**Texte fourni:**

Actualité
CETA : « Il n’y aura ni commerce ni
parts de marché
sur une planète morte »
Amélie Canonne, Maxime Combes
Mardi 23 juillet 2019
Source :
Basta
L’écologiste suédoise Greta Thunberg
s’exprimera à l’Assemblée nationale ce
23 juillet pour dénoncer l’insuffisance
des politiques climatiques. Le même
jour, le gouvernement français appelle
les députés à voter en faveur de la
ratification du traité de libre-échange
entre l’Union européenne et le Canada
(CETA). Un « terrible symbole de
l’aveuglement climatique », selon
les opposants à ce traité. Tribune.
Coïncidence du calendrier parlementaire
et/ou sombre ironie. Ce 23 juillet
l’Assemblée nationale recevra Greta
Thunberg, la jeune militante suédoise
initiatrice des grèves mondiales du
climat. La jeune femme visite les
capitales européennes pour alerter les
Parlements et les responsables
politiques des manquements
catastrophiques de leurs politiques de
lutte contre les dérèglements
climatiques, et pour les appeler au
sursaut, au nom de la jeunesse.
Or c’est ce 23
juillet que le CETA, accord de
libéralisation du commerce et de
l’investissement entre l’Union
Européenne et le Canada, sera soumis au
vote solennel des député.e.s. Quel plus
terrible symbole de l’aveuglement
climatique que cet accord qu’Emmanuel
Macron s’acharne à faire ratifier ?
Le CETA, une
« calamité climatique »
La Commission
Schubert, installée en juillet 2017 par
le gouvernement pour conduire une
analyse indépendante du CETA, avait
souligné le « manque d’ambition
environnemental » du traité, et mis
en évidence l’absence de dispositif
sérieux à même de répondre aux
impératifs de protection du climat,
telle que la limitation du commerce des
énergies fossiles ou l’existence d’un
mécanisme légal à même d’interdire les
pratiques de commerce ou
d’investissement dommageables au climat.
La nocivité du CETA
pour le climat et pour la planète
apparaît indiscutable : augmentation des
émissions liées au fret transatlantique,
encouragement des pratiques
d’agriculture et d’élevage les plus
intensives, incitation à la production
et l’exportation de carburants fossiles
ultra-polluants et émetteurs, emprise
accrue des lobbies industriels sur les
mécanismes d’élaboration des lois et des
normes relatives au climat et à
l’environnement, via les dispositions de
« coopération réglementaire »... Qu’ils
soient réels ou inventés, les bénéfices
du traité (restreints, et concentrés sur
quelques niches économiques) dont se
targue le gouvernement, et les éléments
de langage que mobilisent ses membres
depuis deux semaines, n’y changent
rien : le CETA est une calamité
climatique.

**Objectif:** Dans la tribune sur le CETA, quand le gouvernement a-t-il installé la Commission Schubert ? Les enregistrements n'ont aucun rôle ici.

(Entrées sur les coordonnées cibles)
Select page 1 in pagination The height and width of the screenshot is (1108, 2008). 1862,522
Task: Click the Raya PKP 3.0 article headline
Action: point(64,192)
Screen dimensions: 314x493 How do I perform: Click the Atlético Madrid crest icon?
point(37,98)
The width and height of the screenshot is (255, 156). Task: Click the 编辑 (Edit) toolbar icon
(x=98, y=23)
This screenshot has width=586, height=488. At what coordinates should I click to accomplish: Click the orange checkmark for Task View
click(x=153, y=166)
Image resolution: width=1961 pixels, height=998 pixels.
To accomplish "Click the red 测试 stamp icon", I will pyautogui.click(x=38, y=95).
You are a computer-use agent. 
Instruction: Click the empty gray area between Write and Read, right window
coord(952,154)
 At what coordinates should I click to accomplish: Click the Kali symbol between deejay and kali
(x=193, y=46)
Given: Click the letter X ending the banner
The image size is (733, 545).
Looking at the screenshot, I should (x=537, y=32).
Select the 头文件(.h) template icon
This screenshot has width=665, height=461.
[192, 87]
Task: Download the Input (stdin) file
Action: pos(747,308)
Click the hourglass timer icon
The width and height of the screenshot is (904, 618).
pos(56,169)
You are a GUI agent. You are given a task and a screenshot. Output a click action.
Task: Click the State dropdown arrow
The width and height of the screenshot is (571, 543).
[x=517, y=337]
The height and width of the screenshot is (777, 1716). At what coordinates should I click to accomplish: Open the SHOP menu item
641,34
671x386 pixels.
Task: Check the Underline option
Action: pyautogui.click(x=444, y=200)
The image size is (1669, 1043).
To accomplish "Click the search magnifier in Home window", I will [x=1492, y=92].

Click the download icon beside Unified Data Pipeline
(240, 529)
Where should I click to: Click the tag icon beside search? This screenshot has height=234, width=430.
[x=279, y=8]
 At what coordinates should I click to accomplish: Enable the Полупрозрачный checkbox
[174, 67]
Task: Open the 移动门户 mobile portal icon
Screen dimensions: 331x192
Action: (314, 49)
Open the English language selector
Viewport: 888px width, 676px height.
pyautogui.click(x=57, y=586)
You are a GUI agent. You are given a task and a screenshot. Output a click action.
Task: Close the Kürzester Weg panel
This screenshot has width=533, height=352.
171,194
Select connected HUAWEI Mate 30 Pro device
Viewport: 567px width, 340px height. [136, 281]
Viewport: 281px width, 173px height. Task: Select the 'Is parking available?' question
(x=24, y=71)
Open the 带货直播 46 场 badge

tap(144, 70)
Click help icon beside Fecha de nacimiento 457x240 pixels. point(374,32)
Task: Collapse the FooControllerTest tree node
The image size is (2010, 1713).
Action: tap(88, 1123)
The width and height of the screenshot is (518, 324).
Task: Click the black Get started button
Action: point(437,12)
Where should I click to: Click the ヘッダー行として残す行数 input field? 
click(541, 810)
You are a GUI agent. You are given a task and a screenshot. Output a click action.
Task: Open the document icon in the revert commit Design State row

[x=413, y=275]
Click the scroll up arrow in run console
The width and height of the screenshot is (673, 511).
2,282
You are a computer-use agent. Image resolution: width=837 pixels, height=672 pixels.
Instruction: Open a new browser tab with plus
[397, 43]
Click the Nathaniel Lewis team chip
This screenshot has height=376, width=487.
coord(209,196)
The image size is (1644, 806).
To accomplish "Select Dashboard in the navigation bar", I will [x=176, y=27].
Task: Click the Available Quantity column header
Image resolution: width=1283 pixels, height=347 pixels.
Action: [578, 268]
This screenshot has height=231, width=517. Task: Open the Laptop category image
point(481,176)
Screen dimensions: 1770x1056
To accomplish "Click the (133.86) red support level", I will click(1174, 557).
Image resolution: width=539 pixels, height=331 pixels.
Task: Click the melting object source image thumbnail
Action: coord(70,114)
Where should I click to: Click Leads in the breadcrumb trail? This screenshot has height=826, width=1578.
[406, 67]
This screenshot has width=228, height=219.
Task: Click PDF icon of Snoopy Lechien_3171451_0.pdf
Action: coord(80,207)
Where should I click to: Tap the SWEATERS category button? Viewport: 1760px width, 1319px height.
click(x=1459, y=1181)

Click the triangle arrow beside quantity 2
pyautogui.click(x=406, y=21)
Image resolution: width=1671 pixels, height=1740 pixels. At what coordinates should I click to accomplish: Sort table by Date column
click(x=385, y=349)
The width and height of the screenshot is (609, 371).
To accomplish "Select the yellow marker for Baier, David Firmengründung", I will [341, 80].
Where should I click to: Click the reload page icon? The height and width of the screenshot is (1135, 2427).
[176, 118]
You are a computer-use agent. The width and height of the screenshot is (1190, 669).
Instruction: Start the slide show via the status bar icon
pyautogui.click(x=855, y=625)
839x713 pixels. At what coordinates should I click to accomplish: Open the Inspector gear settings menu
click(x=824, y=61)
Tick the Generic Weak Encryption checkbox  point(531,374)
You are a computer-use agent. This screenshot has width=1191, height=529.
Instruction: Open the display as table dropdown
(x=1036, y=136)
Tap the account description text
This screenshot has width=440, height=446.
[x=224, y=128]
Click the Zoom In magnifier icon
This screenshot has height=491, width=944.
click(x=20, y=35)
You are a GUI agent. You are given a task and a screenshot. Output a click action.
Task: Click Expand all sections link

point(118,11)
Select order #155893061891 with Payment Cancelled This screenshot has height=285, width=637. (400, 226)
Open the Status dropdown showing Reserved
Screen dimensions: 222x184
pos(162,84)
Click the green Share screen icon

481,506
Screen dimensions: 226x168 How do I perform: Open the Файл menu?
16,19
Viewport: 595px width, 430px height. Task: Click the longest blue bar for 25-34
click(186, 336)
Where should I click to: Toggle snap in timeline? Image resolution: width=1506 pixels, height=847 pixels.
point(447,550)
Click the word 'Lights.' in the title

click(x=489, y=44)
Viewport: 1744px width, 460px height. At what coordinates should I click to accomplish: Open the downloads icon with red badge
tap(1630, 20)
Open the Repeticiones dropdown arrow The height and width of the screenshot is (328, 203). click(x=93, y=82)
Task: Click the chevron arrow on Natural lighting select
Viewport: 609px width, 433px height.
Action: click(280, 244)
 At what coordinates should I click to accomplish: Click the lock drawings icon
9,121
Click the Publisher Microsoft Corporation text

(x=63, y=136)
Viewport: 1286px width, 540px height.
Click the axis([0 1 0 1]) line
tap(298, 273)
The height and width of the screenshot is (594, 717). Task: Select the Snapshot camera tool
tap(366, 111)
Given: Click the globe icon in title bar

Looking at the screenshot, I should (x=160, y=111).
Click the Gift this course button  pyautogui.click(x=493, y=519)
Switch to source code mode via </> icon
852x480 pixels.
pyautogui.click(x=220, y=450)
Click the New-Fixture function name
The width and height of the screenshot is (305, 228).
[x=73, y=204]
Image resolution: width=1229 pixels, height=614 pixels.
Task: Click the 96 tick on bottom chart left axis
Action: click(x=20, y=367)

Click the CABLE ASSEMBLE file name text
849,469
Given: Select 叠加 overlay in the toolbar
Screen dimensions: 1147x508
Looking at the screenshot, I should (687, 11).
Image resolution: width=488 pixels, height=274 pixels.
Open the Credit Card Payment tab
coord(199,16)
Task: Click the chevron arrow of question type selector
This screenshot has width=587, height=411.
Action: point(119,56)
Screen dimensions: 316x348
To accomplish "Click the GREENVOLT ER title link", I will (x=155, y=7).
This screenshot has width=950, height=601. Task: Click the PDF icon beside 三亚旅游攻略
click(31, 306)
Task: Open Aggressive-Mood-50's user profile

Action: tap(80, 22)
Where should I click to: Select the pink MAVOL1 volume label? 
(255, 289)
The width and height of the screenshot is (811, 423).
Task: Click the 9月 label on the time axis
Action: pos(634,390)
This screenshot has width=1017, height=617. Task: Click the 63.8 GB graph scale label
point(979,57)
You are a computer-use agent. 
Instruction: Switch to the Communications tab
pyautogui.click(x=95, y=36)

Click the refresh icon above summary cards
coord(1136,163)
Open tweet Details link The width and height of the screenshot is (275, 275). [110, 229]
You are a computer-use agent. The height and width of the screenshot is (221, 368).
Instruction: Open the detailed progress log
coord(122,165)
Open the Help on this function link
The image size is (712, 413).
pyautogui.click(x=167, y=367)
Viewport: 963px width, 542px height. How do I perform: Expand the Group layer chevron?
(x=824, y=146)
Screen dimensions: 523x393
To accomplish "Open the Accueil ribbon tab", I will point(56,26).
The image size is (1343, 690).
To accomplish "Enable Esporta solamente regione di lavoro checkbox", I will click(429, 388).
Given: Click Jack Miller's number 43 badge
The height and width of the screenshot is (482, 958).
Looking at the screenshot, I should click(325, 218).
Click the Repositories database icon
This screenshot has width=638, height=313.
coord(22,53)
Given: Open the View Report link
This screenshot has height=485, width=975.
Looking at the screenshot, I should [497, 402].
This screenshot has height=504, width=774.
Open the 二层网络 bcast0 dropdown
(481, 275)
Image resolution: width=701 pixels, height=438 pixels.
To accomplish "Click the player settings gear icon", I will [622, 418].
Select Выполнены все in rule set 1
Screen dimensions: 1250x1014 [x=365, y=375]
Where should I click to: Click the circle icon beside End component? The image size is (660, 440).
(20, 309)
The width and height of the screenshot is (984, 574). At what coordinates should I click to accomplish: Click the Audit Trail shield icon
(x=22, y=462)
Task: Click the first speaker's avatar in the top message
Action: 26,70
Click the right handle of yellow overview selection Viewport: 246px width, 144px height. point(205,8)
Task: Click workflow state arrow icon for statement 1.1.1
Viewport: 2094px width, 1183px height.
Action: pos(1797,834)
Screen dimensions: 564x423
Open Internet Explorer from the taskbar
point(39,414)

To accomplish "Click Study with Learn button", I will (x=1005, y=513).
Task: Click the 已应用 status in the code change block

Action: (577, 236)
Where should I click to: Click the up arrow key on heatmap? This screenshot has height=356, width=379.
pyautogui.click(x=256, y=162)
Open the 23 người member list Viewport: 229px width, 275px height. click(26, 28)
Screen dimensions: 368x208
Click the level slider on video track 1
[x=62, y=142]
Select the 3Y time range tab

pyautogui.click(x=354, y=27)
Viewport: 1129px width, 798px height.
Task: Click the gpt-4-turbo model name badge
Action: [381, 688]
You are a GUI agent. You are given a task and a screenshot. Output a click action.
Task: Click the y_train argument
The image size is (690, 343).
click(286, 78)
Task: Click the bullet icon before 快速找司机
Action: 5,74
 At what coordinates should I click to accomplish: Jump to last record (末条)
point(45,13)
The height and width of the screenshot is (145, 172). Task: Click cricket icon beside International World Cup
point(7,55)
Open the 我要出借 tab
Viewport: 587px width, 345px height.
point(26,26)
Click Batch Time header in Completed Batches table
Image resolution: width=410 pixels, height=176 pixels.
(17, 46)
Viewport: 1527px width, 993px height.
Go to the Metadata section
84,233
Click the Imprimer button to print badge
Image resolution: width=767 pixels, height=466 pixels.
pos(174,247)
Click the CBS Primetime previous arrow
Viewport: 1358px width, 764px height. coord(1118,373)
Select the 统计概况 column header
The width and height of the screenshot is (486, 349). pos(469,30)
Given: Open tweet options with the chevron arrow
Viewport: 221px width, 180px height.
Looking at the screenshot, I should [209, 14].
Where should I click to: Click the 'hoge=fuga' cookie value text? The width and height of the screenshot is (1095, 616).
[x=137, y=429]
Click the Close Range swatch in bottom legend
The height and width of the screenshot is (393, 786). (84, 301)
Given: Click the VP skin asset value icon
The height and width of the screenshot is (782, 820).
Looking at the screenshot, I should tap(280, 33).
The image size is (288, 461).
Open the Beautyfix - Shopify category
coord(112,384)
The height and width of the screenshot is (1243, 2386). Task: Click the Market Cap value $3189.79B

**Bonne réponse:** En juillet 2017.